CONSIGNAS DEL EJERCICIO:
(A) Indica si cada afirmación concuerda con el texto sobre El Ateneo Grand Splendid: (i) el edificio funcionó como cine hasta 1999; (ii) la cafetería se instaló en la platea; (iii) el libro sobre diseño gráfico fue un regalo para María. Responde sí o no y cita textualmente las palabras decisivas del texto.
(B) Prolonga el texto sobre El Ateneo Grand Splendid a partir de su última oración.

═══ FRAGMENTO DE PÁGINA ═══

Una tarde bonaerense saboreé un capuchino lento en El Ateneo Grand Splendid. Entre 1919 y 1982 funcionó como teatro, y hasta 1999, como cine. Luego, en el dos mil, se remodeló. La platea y palcos recibieron a la librería más hermosa del Mundo. En el espacio escénico se ubicó la cafetería y en ella, junto a la taza de café, leche y chocolate, repasé la biografía de Truman Capote, los viajes del naturalista Alexander von Humboldt y un librito lindo sobre diseño gráfico que regalé a mi hija María. No olvido, tampoco, un wasap transoceánico a Carmelo Rivero, entonces director de DIARIO DE AVISOS. Después, bajo el torreón de tramoya, antes de vagar por el barrio de Recoleta, canté bajito un tango de Carlos Gardel.
Explorador en mercadillos atiborrados y en cobijos de libreros y tongas, pasaron los días. Y una noche de agosto, con olor a periódicos de hemeroteca y a yerba mate, un letrado sin techo cabeceó, hasta la mañana siguiente, pegado a montones de cuentos de Jorge Luis Borges.

═══ DATOS SIN PROCESAR ═══

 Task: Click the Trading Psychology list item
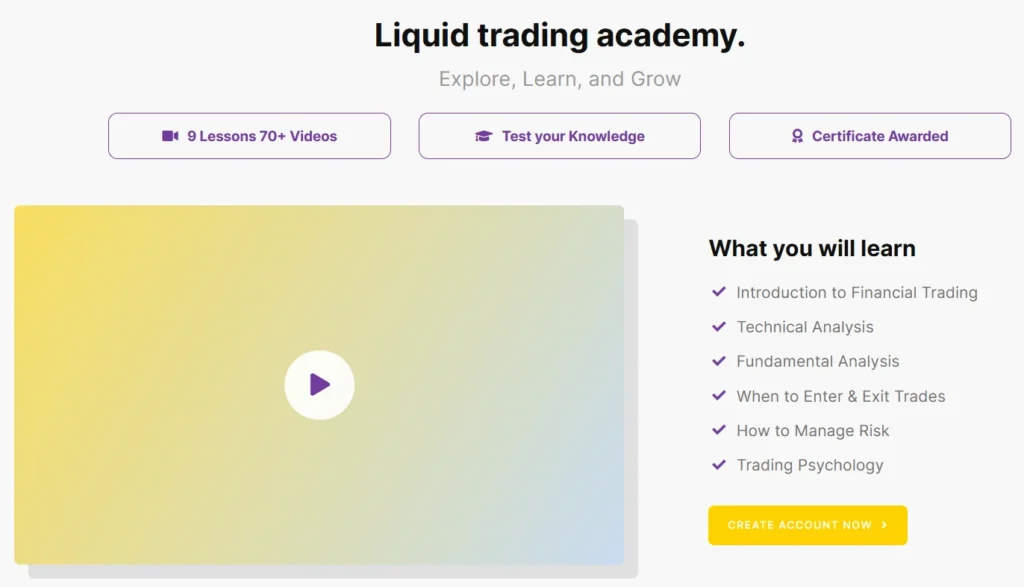pyautogui.click(x=810, y=465)
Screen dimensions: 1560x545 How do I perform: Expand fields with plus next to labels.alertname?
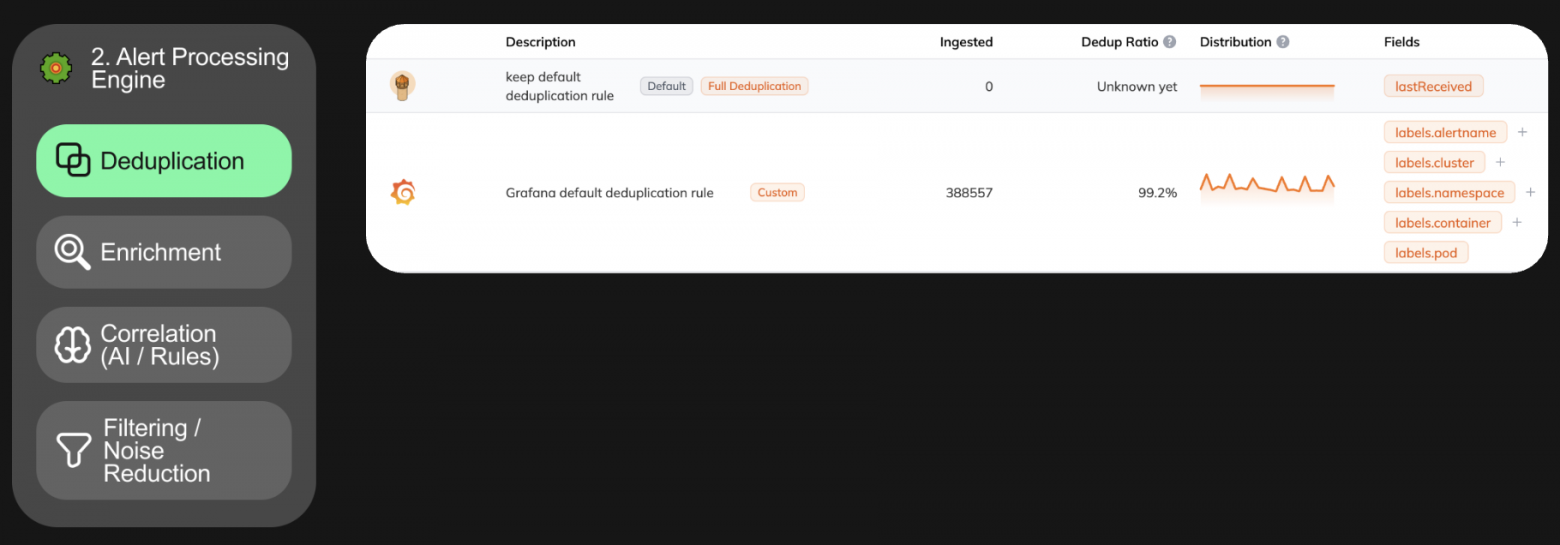coord(1523,132)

═══

RESULTADOS:
(A)
(i) Sí: «y hasta 1999, como cine».
(ii) No: «En el espacio escénico se ubicó la cafetería».
(iii) Sí: «un librito lindo sobre diseño gráfico que regalé a mi hija María».

(B)
Tenía que ser Carlos Schwartz (más fácil sin la A. del medio) quien de nuevo retratase volúmenes apilados. Los de Javier Marías, detrás del escritorio, se organizan perfectos, aunque no iguala la marcialidad del ausente cinéfilo Jorge Gorostiza. Ando solo en la callada sala de la Fundación CajaCanarias. Mirón de anaqueles domésticos, objetos, encuadres, poesías, polvos y desórdenes, cada uno de su padre y de su madre. ¡Cuánto queda por leer! No dará tiempo. Certeza. Cuánto tiempo perdido. ¿Qué le aguardará a la Larousse de Manuel Vicent?
A las seis menos cinco empezó todo.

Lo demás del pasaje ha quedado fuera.